Chief Joe Thunderhorse is the star of a wild west show at the Century of Progress in Chicago. Though he is the son of a Native American chief, he has lived away from the reservation so long that he has lost all personal connection to his people. In his youth, he attended Haskell Institute and never went back. At the wild west show, Joe's Native identity and physical prowess are exploited by white showmen, and his rich white girlfriend flaunts him in front of her curious friends.

Upon learning that his father Black Pony is on his death bed, Joe and his African American valet, Sam, travels to the Stone Eagle Reservation to see him. Joe encounters Elihu P. Quissenberry, a white man who is the reservation's federal government agent. Quissenberry prefers dealing with other white men and talks with them about "the Indian Problem."

Joe's dying father no longer recognizes him. After other family members tell Joe that the white government doctor, Doc Turner, has never been by to check on his father, Joe's father tells him the government never changes.

Joe confronts Doc Turner, who pulls a gun on him, but Joe knocks him out and leaves. He then disrupts a publicity stunt featuring Chief Black Star, a Black front-man for Kicakpoo Indian remedies. When Black Star's white handlers dismiss questions about money for the Native community, Joe ruins the film footage, threatens Black Star, and punches a white marketer, ending the stunt.

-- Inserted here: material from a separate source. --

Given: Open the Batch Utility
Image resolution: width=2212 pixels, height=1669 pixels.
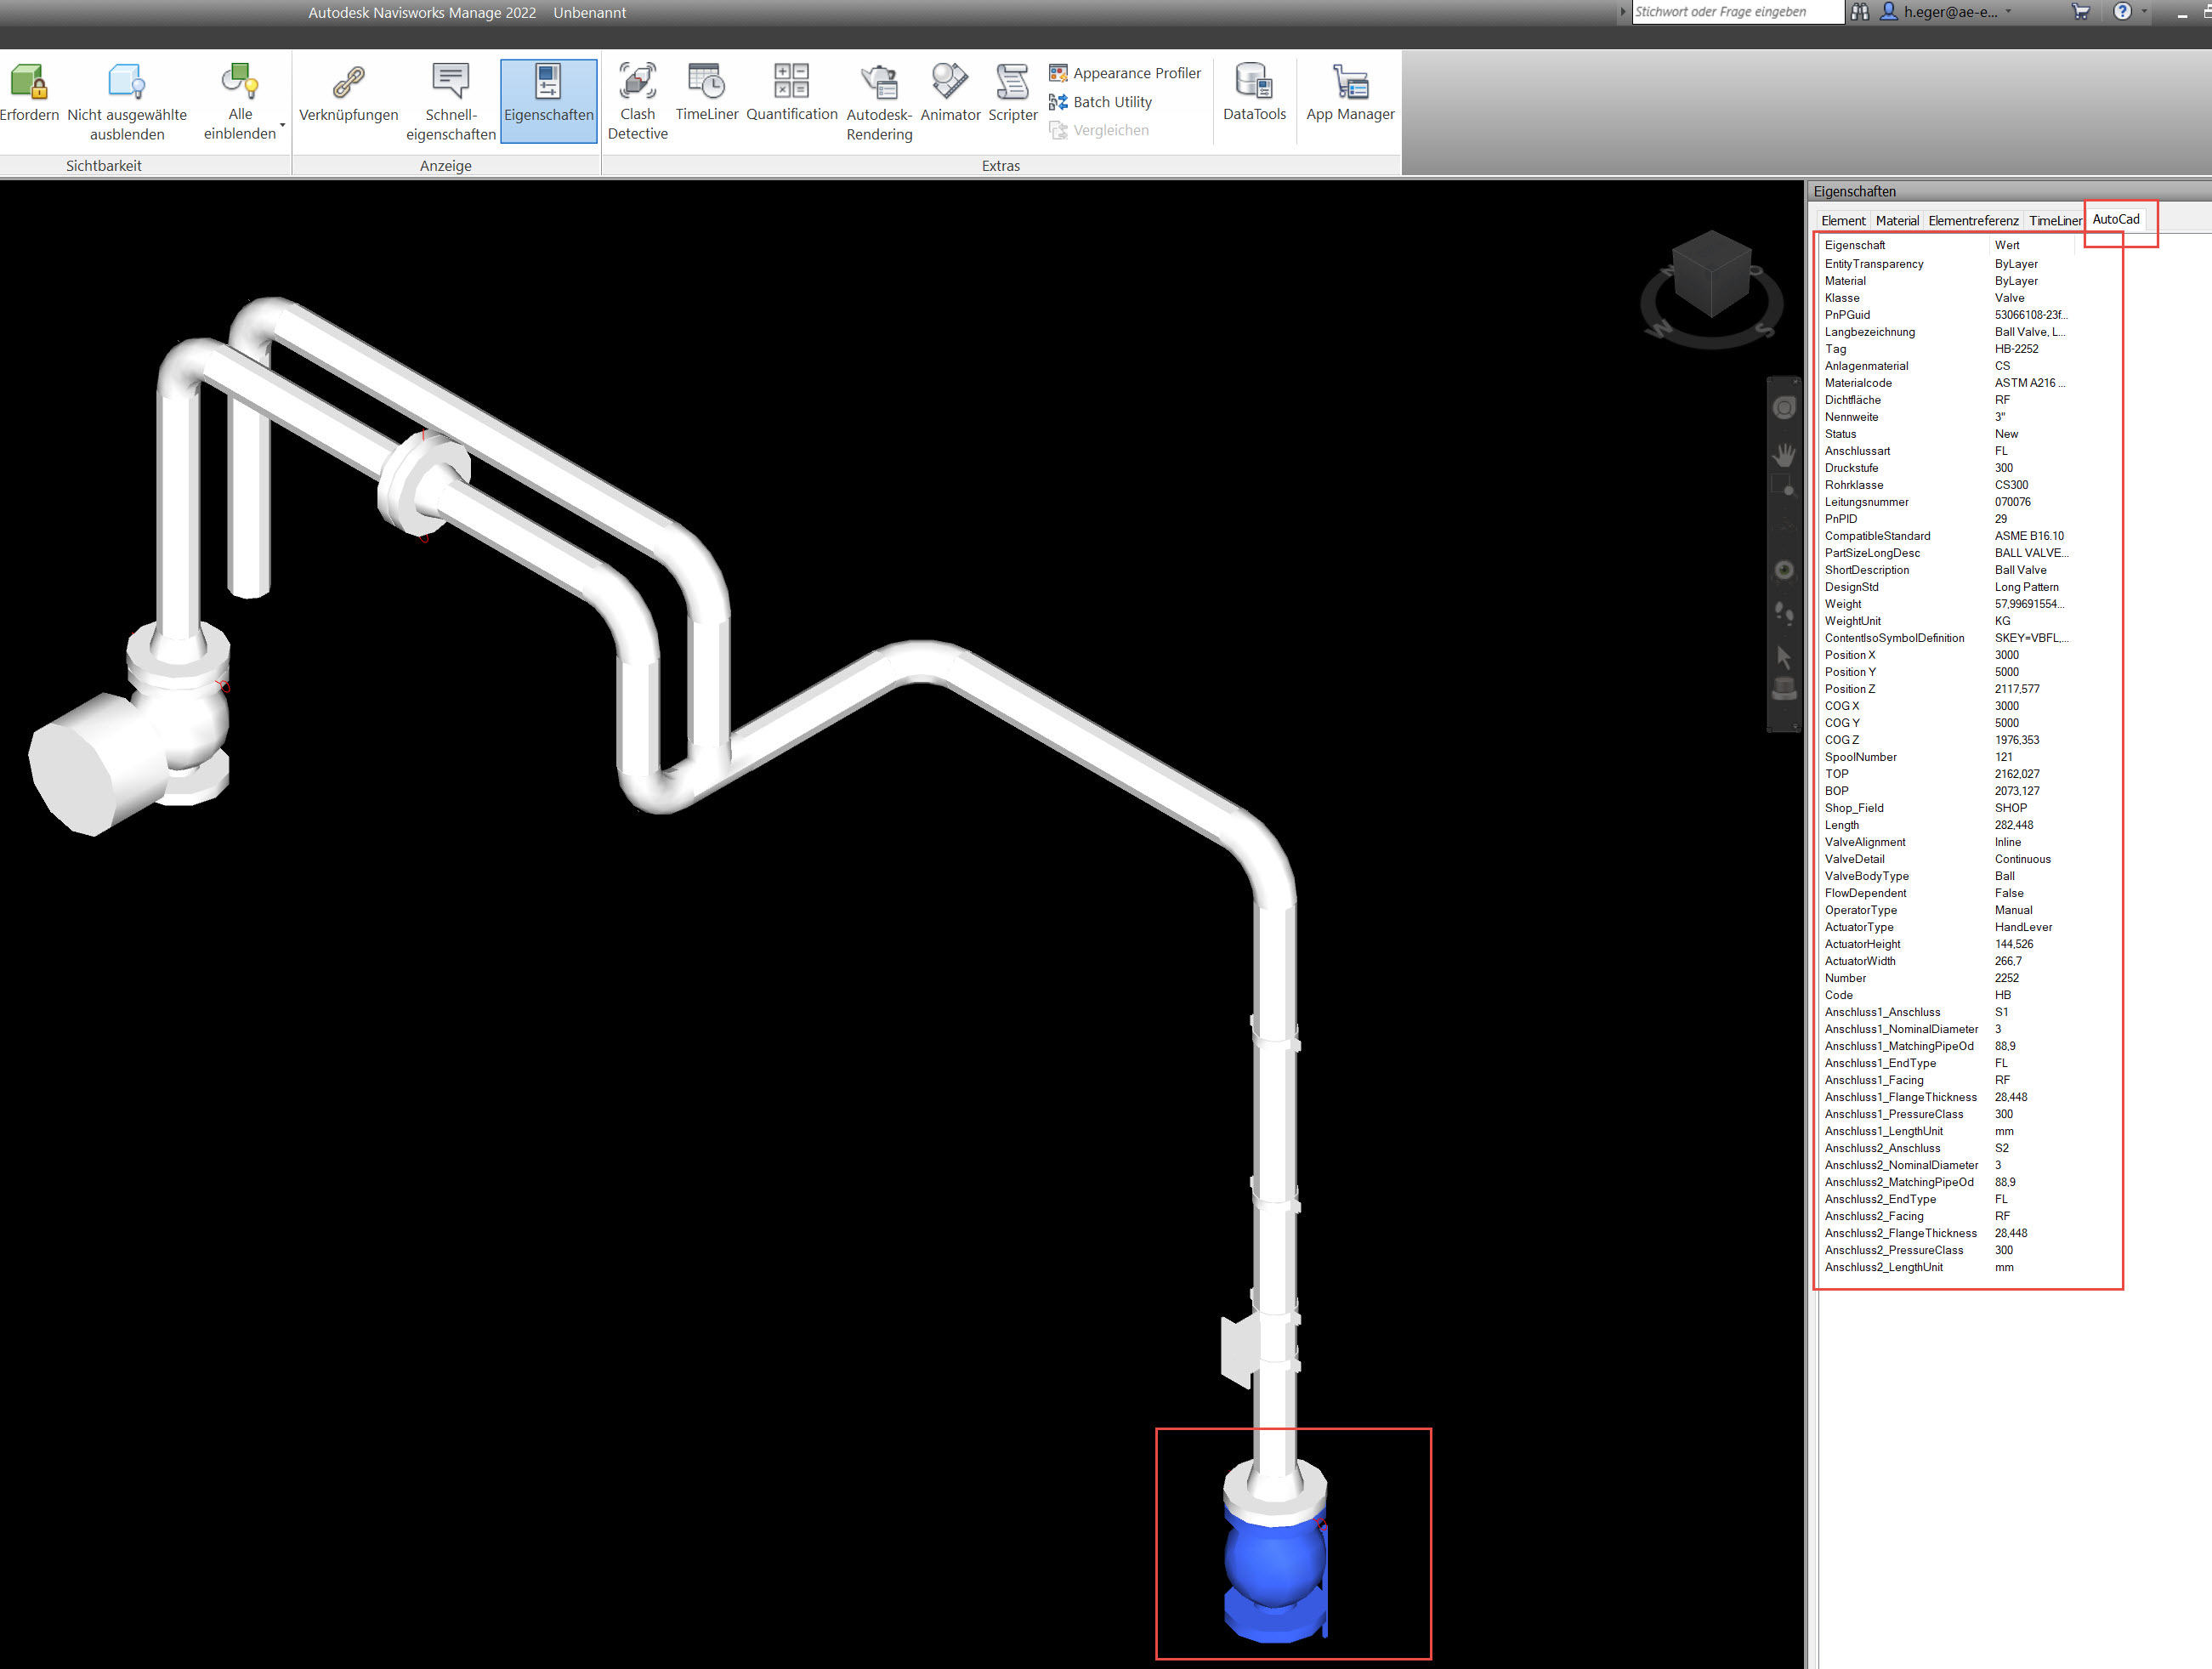Looking at the screenshot, I should (1100, 102).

Joe returns home as his father dies. At the funeral, he refuses a white Reverend's burial and sends his brother Adam to find a Native man for the rites. Meanwhile, his 15-year-old sister Jennie is taken away and raped by Thomas Shanks, the undertaker and a white government agent. Discovering Jennie in distress, Joe learns the truth and pursues Shanks in a high-speed car chase through the reservation. He lassos Shanks and drags him down the dirt road. That night, the Natives perform a traditional funerary ceremony for Joe's father.

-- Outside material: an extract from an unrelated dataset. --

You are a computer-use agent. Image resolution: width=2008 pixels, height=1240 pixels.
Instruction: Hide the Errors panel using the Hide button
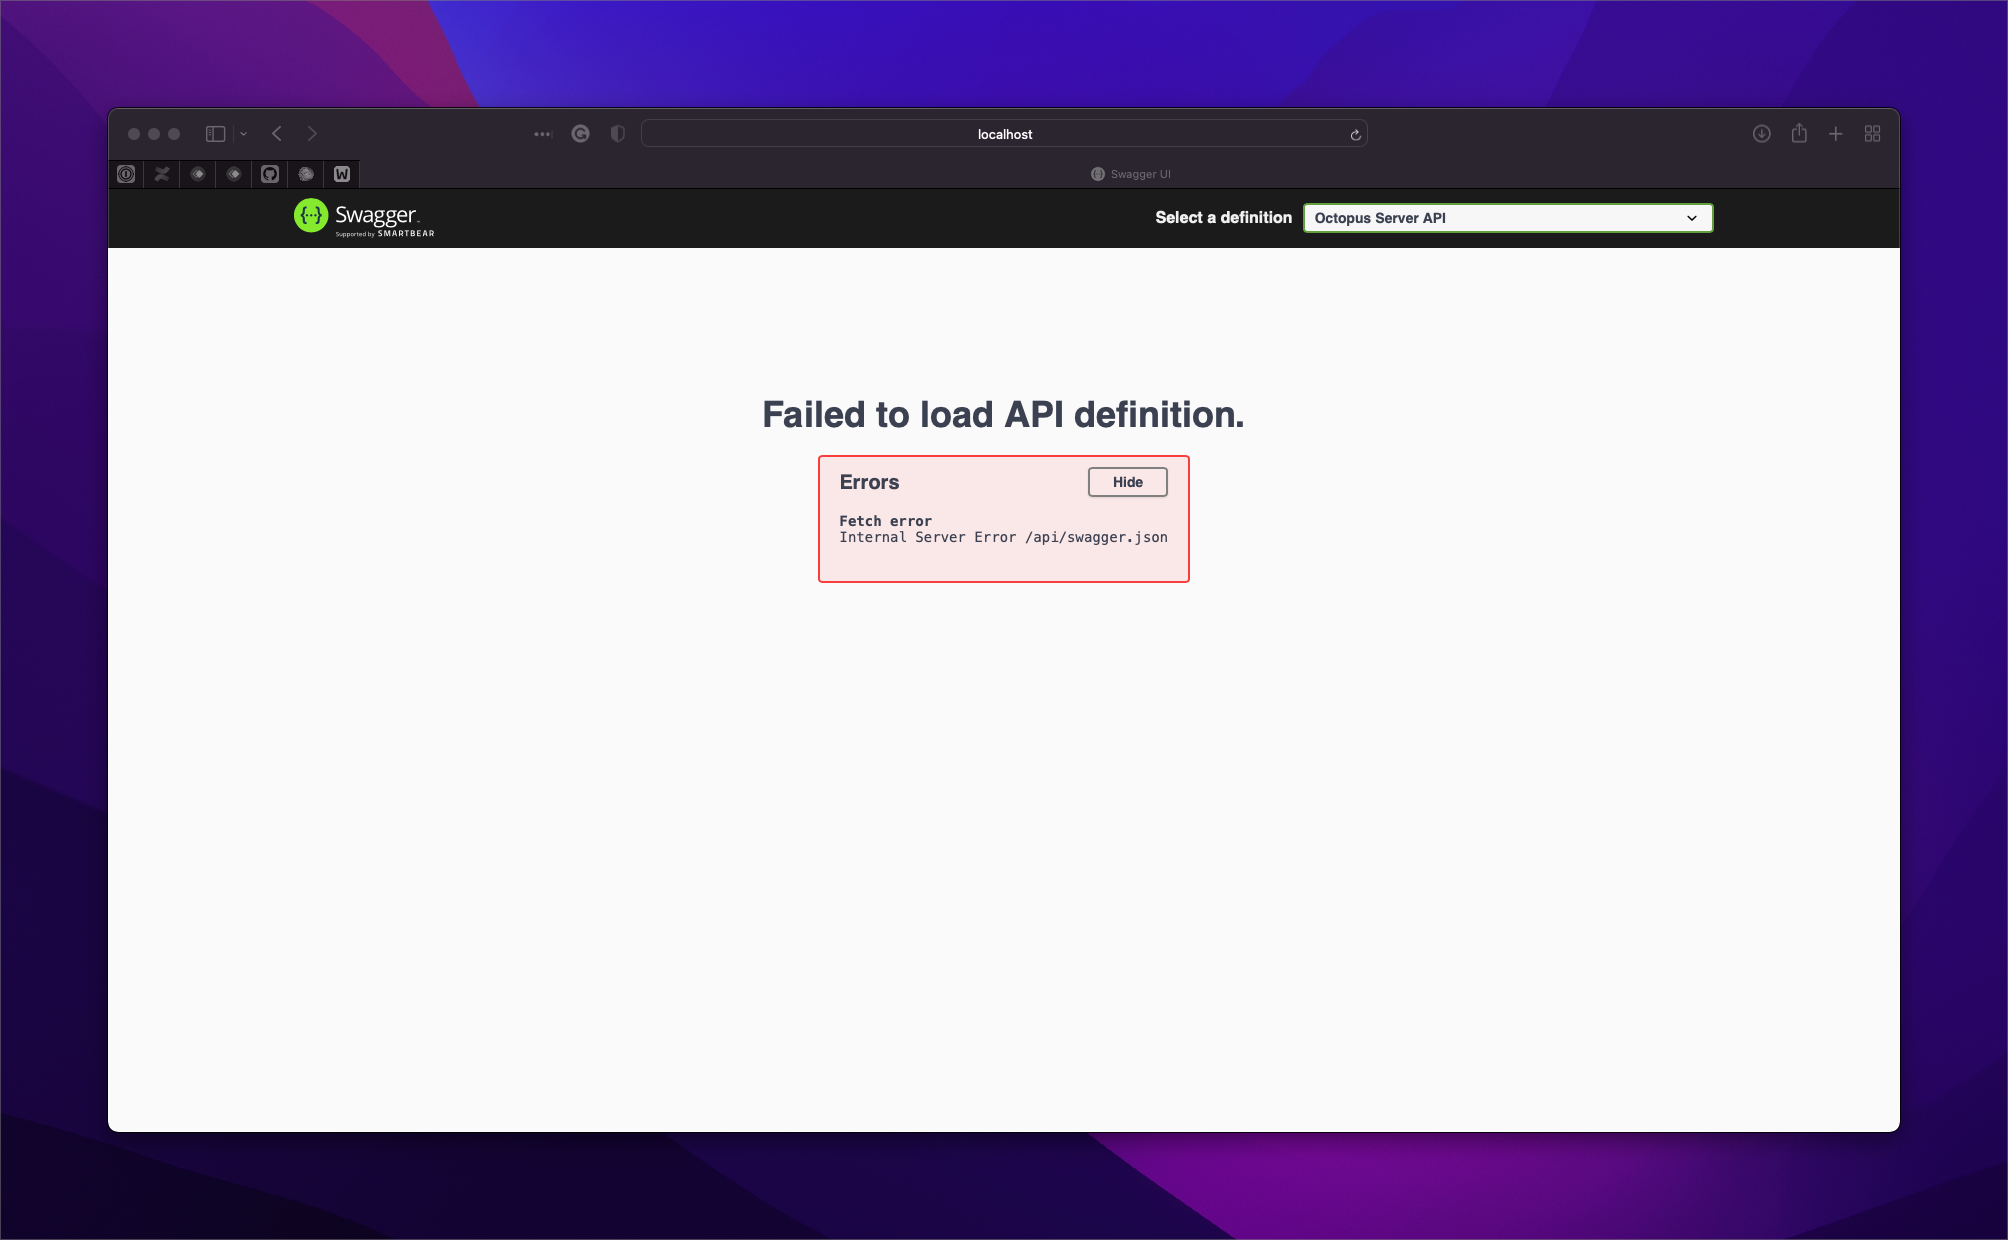pyautogui.click(x=1126, y=481)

The next morning, Quissenberry is warned about Joe's violent and "pagan" behavior. After a tense exchange, Quissenberry orders Joe's arrest. A staged trial with a sham defense leads to Joe's lawyer saying he pleads guilty; Joe is heavily fined and jailed.

A college-educated Native woman, Lydia, helps Joe escape jail. While law enforcement search for him, Joe travels to Washington D.C. to meet the Commissioner of Indian Affairs, J.R. Dickinson, who blames "water power, oil rights, cattle rangers, timber" for blocking pro-Native legislation. Government officials and Joe engage in a complicated dialogue about Native American land, rights, and their relationship with the United States government, leading Joe to declare, "You used to shoot the Indian down. Now you should cheat him, starve him, kill him off by dirt and disease. It's a massacre anyway you take it."

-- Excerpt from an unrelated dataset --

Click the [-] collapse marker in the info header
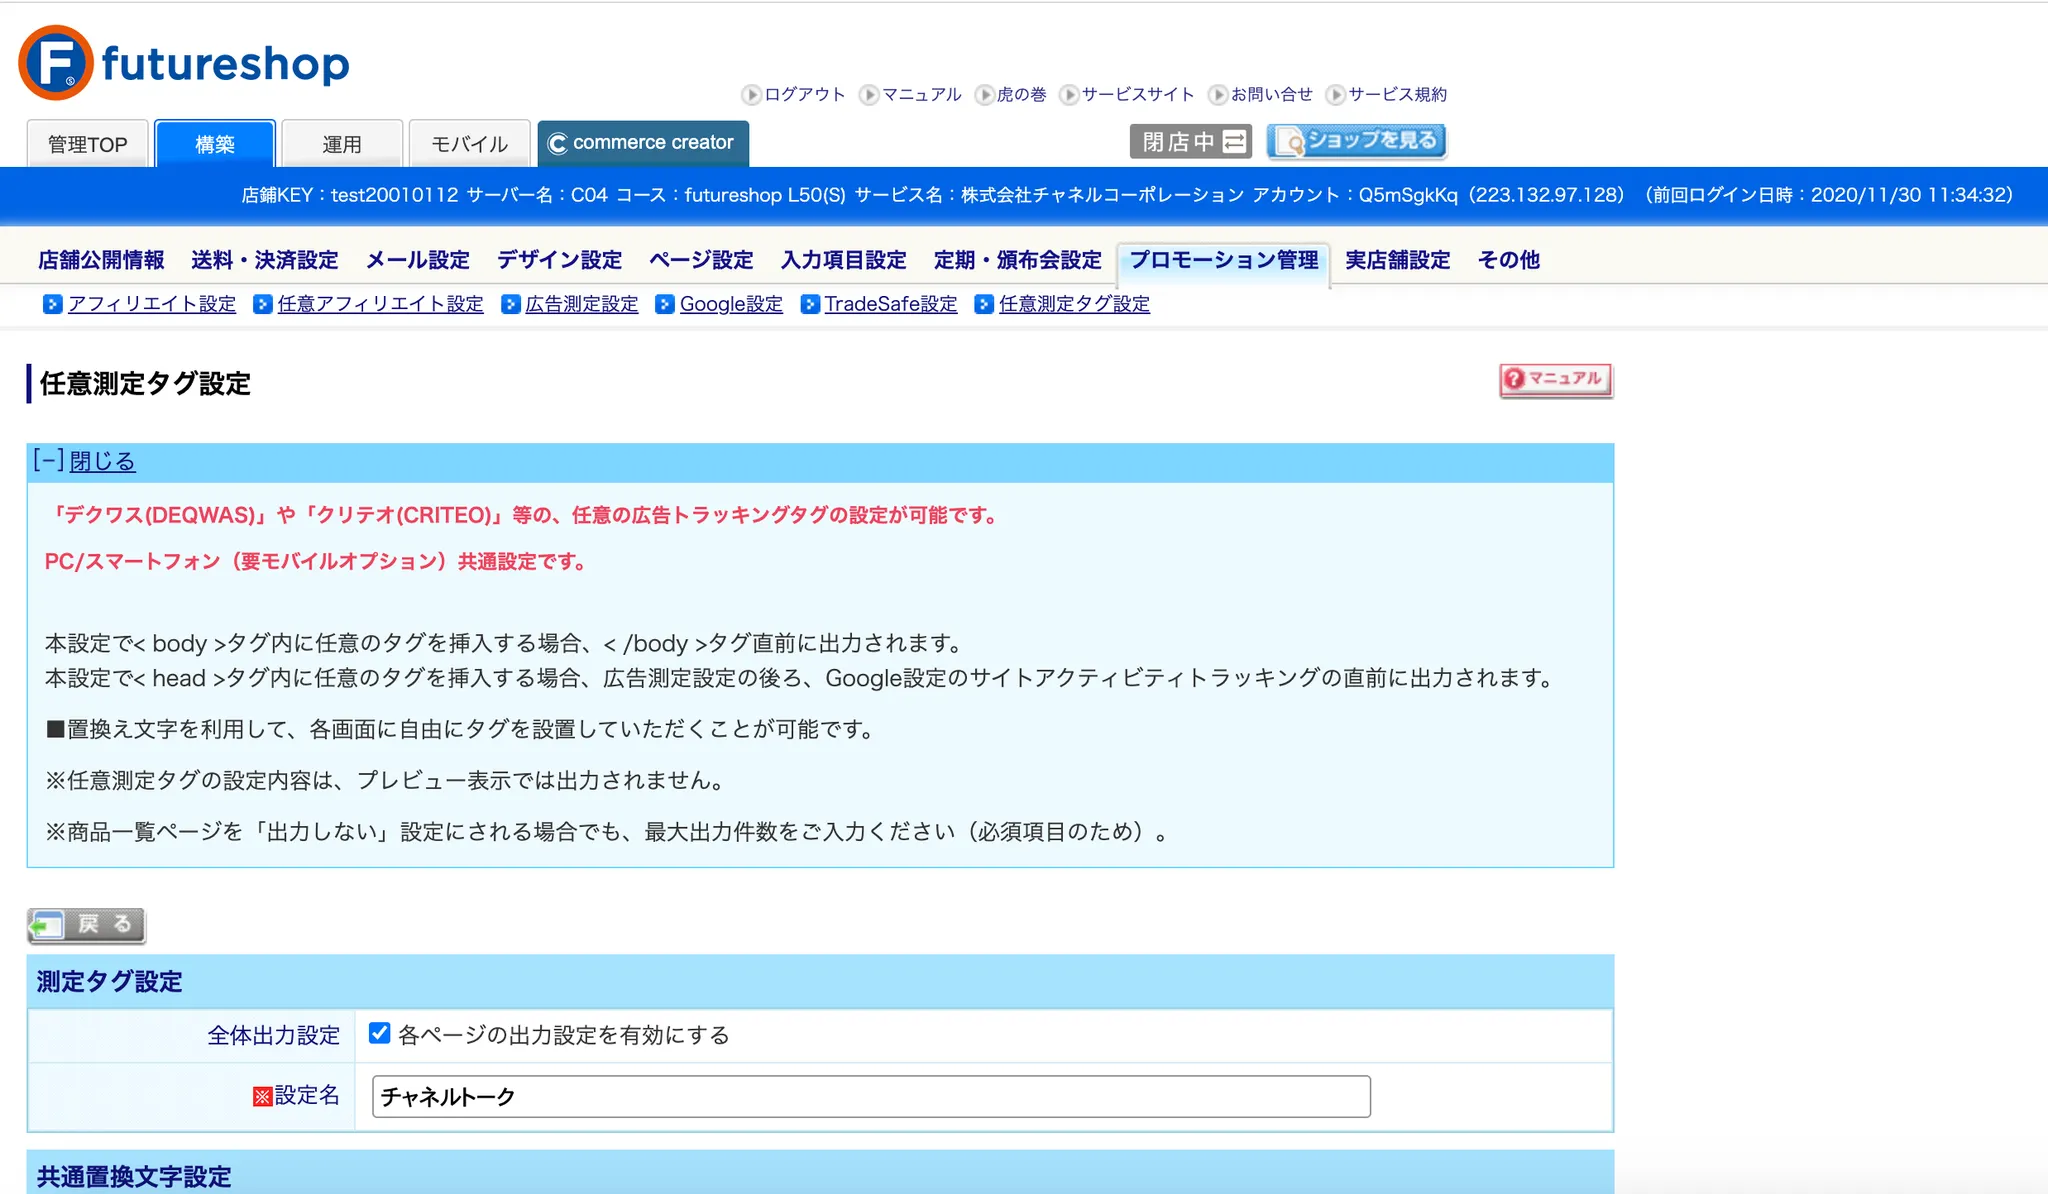 [x=48, y=460]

Joe is arrested for Shanks' murder, and Quissenberry has Jennie kidnapped before she can testify. Fearing Joe will be executed, the Native men of the reservation break Joe out of jail, burning down the courthouse in the process. Joe pleads with the crowd, trying to avoid another massacre. The Native men track down Jennie by beating White Feather, a Native policeman, and discover White Feather has abused Jennie.

When the government agents arrive, Quissenberry shoots Joe unprovoked and is arrested along with White Feather. Joe is acquitted, and both Quissenberry and Doc Turner are removed from office. Joe is revealed to have survived being shot. Standing high on the rocks, he and Lydia reunite with Joe taking a job in the Indian Service at Stone Eagle Reservation.